In this paper we present a framework that-in addition to the camera-also takes short-term full 3D relative rotation information from an Inertial Measurement Unit (IMU) into account. This supports the geometric computation and reliably reconstructs the traversed trajectory, even in situations of increased dynamics. Similar sensor-setups are available in all modern smart phones and micro-aerial vehicles. The presented minimal geometric solutions do not suffer from geometric degeneracies, always return a unique solution from only two points, and thus increase the robustness and efficiency of the algorithm. The work is also in defense of purely geometric approaches, which do not rely on the validity of motion models or smoothness assumptions.
T Kazik, L Kneip, J Nikolic, M Pollefeys, and R Siegwart. Real-Time 6D Stereo Visual Odometry with Non-Overlapping Fields of View. In Proceedings of the  IEEE Conference on Computer Vision and Pattern Recognition (CVPR), 2012 (acc. rate ~24%).

Y Wang and L Kneip. On scale initialization in non-overlapping multi-perspective visual odometry. In International Conference on Computer Vision Systems (ICVS), 2017 (best student paper award).

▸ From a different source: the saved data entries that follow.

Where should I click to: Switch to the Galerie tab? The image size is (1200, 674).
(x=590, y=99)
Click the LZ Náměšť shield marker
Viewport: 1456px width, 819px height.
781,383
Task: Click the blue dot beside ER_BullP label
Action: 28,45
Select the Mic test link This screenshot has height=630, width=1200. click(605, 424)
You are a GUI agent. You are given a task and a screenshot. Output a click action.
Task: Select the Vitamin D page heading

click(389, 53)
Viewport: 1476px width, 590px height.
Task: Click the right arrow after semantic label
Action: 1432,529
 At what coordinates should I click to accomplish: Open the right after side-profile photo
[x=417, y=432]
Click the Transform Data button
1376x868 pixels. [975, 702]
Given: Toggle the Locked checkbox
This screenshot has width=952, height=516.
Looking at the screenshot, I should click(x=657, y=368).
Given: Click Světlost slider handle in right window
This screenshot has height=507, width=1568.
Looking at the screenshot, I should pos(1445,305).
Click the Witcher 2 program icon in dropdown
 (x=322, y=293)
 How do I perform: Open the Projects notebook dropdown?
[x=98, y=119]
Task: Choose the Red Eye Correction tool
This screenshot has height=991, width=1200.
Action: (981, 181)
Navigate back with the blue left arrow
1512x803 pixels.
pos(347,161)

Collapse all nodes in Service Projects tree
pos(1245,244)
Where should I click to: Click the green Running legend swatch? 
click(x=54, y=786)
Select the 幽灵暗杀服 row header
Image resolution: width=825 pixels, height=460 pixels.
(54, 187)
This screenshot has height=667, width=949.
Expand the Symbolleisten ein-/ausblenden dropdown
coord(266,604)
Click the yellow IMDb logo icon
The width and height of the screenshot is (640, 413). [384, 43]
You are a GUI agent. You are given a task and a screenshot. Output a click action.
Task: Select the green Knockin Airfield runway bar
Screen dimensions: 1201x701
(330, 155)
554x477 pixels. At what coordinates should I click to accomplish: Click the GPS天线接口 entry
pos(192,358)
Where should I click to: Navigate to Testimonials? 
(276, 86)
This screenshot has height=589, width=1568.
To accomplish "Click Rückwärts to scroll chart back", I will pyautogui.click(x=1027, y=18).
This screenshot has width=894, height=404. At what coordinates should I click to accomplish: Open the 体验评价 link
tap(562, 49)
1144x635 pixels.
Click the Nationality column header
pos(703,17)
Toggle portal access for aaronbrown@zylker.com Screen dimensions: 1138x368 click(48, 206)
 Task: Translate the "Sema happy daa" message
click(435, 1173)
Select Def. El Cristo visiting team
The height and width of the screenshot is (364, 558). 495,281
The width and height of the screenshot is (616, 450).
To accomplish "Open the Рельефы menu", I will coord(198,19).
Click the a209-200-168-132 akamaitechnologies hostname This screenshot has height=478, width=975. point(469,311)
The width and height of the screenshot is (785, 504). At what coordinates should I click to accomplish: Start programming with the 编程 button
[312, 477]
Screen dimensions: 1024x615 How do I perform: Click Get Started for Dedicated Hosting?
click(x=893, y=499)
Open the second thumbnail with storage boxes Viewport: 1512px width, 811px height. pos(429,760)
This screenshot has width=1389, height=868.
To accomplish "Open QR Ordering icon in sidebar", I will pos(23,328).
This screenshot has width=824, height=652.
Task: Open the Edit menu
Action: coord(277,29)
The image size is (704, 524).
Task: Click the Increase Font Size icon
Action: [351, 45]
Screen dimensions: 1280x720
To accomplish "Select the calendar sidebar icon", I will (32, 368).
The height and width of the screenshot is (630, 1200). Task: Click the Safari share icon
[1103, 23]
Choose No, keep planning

In contrast to a monocular approach, a stereo configuration not only renders motion estimation more robust, but also allows inference of metric scale. The field of view in a classical stereo setup is however limited as both cameras are required to observe the same scene. The following method relaxes this constraint, and allows the cameras to perceive different scenes while still operating in absolute scale. The algorithm operates in real-time and employs information from two cameras with non-overlapping fields of view. The motion of the rig is estimated by first performing monocular visual odometry in each camera individually. The two motion estimates are then used to derive the absolute scale by enforcing the known rigid relative placement of the two cameras. This method is similar to hand-eye calibration. The extended field of view is especially beneficial in poorly textured environments. The approach is backed by automotive vision system designers who increasingly propose almost non-overlapping settings with cameras placed in the side mirrors of the car.
C Forster, S Lynen, L Kneip, and D Scaramuzza. Collaborative Monocular SLAM with Multiple Micro Aerial Vehicles. In Proceedings of The IEEE/RSJ International Conference on Intelligent Robots and Systems (IROS), 2013.
C Forster, S Lynen, L Kneip, and R Siegwart. Collaborative Visual SLAM with multiple MAVs. In Workshop on Integration of Perception and Control for Resource-Limited, Highly Dynamic, Autonomous Systems (RSS), 2012.
In this work we extended our visual odometry pipeline by a collaborative structure-from-motion back-end. The main idea is to process the keyframes generated by multiple visual odometry nodes running on multiple cameras in parallel, and merge them in one global map. By reusing the relative keyframe orientation information from the visual odometry nodes, the task of the collaborative structure-from-motion back-end is mainly reduced to global optimization, overlap detection, loop closure, and merging of submaps. The concurrent design allows to handle all these tasks in parallel. The system runs in real-time, and it has been tested and applied to videos captured by a swarm of micro aerial vehicles.

Camera Pose Estimation

A major part of my research aims at novel solutions to fundamental geometric camera pose estimation problems. The below is a summary of the problems that I have worked on. Please note that all my algorithms are made available in the open-source library OpenGV, which can be downloaded from github:
Paper: L Kneip and P Furgale. OpenGV: A Unified and Generalized Approach to Calibrated Geometric Vision. In Proceedings of The IEEE International Conference on Robotics and Automation (ICRA), 2014.
Some of the problems require the solution of algebraic geometry formulations, for which I use my own solver generator. It is called polyjam, and also made available as an open-source package on github:
Please visit the Software page for more details.
  • Minimal Absolute Pose

    My most cited work solves the Perspective-Three-Point (P3P) problem (also known as camera resectioning), which aims at determining the position and orientation of a camera in the world reference frame from three 2D-3D point correspondences. Most solutions attempt to first solve for the position of the points in the camera reference frame, and then compute the point-aligning transformation between the camera and the world frame. In contrast, I propose a novel closed-form solution to the P3P problem, which computes the aligning transformation directly in a single stage, without the intermediate derivation of the points in the camera frame. The resulting superior computational efficiency is particularly suitable for any RANSAC outlier-rejection step, which is always recommended before applying PnP or non-linear optimization for the final solution.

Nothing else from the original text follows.